Nevertheless, Lilya Tessler, a partner with Sidley Austin LLP, said she expects brokers to allow customers to be able to buy and sell securities with payment in any form — whether with Bitcoin or other cryptocurrency, such as a stablecoin, which is a digital asset tied to a traditional monetary one like the dollar. 

“I believe that is on the horizon,” Tessler told CQ Roll Call. Brokers might have to work with third parties that can facilitate transactions in nonsecurity digital assets, she said.

Jorge Pesok, a lawyer in Crowell & Moring LLP’s blockchain and digital assets practice, noted the challenges: the volatile price of cyptocurrencies like Bitcoin, which makes them risky to accept as payment, and the difference in how digital currencies are stored compared with shares of stock or cash deposits for customers.

But Pesok said he expects the financial community to press ahead. “There is a huge incentive to being the first to market and getting it right. If you have a well-funded entity that wants to get into the industry … then I definitely see it happening,” he said.

Another challenge is the nature of the financial regulatory system. There is no single financial regulator in the U.S., so it can be difficult for many agencies to agree on a coordinated approach, Joseph Hall, a partner at Davis Polk & Wardwell LLP, told CQ Roll Call.
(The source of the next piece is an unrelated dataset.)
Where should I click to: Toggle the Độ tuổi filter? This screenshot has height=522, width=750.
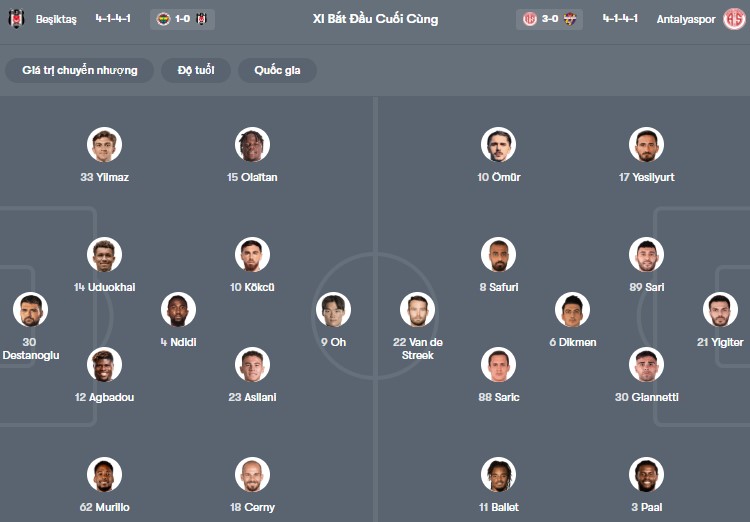[196, 70]
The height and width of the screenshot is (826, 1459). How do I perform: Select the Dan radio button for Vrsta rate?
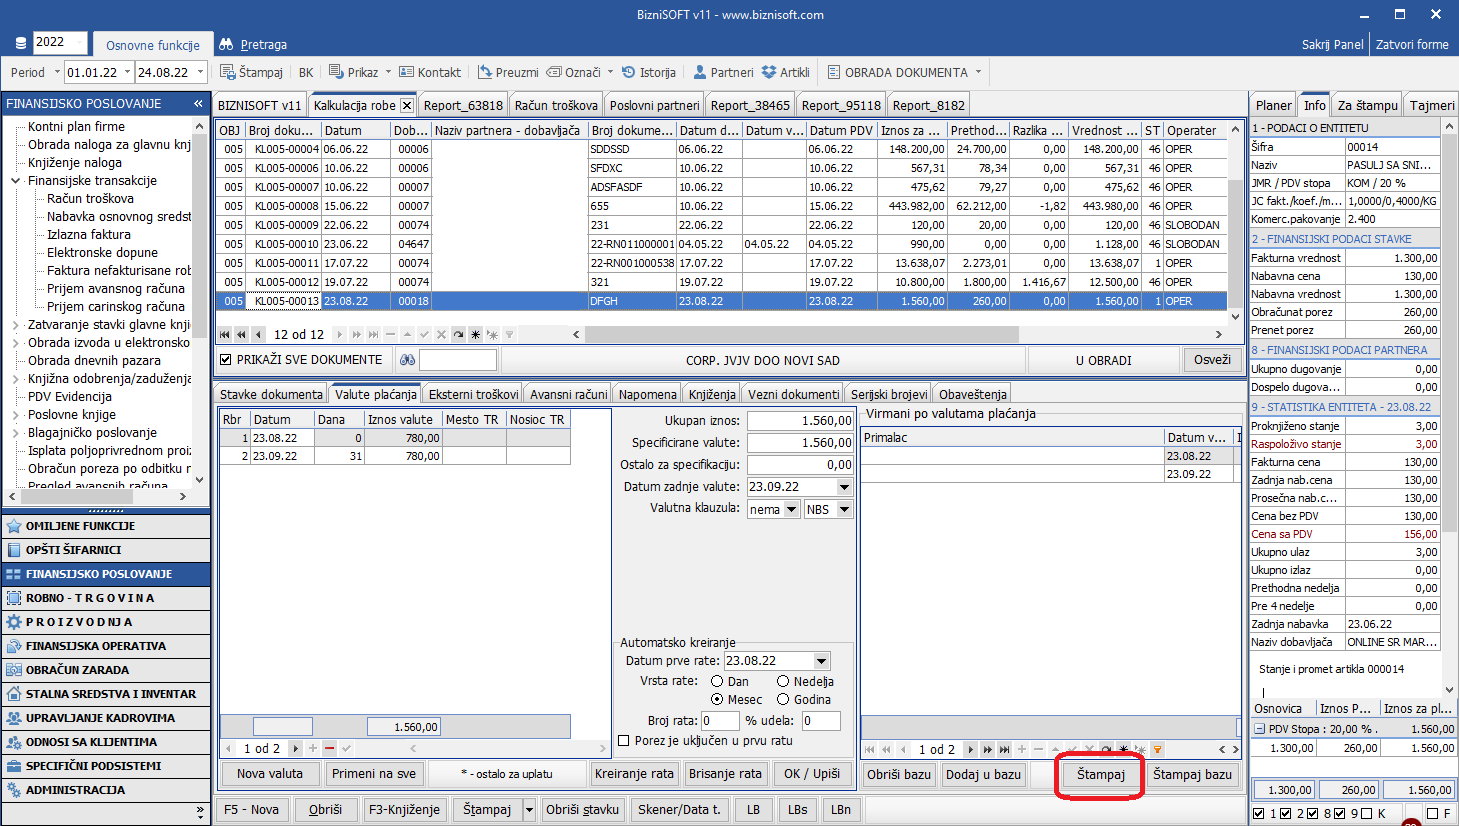point(717,682)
The Commodity Futures Trading Commission, or CFTC, has jurisdiction over Bitcoin and other virtual currencies, but it doesn’t oversee stockbrokers.

Current policy on digital assets relies on existing regulations that did not take cryptocurrencies into account.

“We need to regulate it based on what it is, as opposed to trying to analogize it to other things that we are familiar with, and then trying to retrofit old regulatory structures to it,” Hall said. “In the absence of legislation, it is very difficult for the regulators to do that.” His advisory practice includes working with blockchain and cryptoasset companies.

The bounds of regulatory action are ultimately a question for Congress, so clear legislative guidance would be ideal, he said.

“You’re going to need a very tough-willed SEC chair who is willing to put his or her credibility on the line to tackle this, and it could very well end up consuming much of their tenure,” Hall said.

President Joe Biden has named former CFTC Chairman Gary Gensler, who ran that agency from 2009 to 2014, to run the SEC. The nomination is pending in the Senate.

Gensler has previously pointed out that broker-dealers offer more protection than do the specialized crypto exchanges. 

“It is critical to put in place federal requirements for the custody of crypto assets,” he told the House Agriculture Committee in 2018 while working in his current position as a professor at MIT’s Sloan School of Management. “Unlike traditional exchanges, crypto exchanges hold significant customer funds in digital wallets — a state of affairs that directly contradicts the principles of decentralized user-based control of digital assets upon which Bitcoin was initially built.”

When customers use traditional securities exchanges, the broker, and not the exchange, holds the assets, providing more safeguards, he said.

“When considering existing custodial rules, the specifics of blockchain technology, public keys and cryptography will need to be considered.”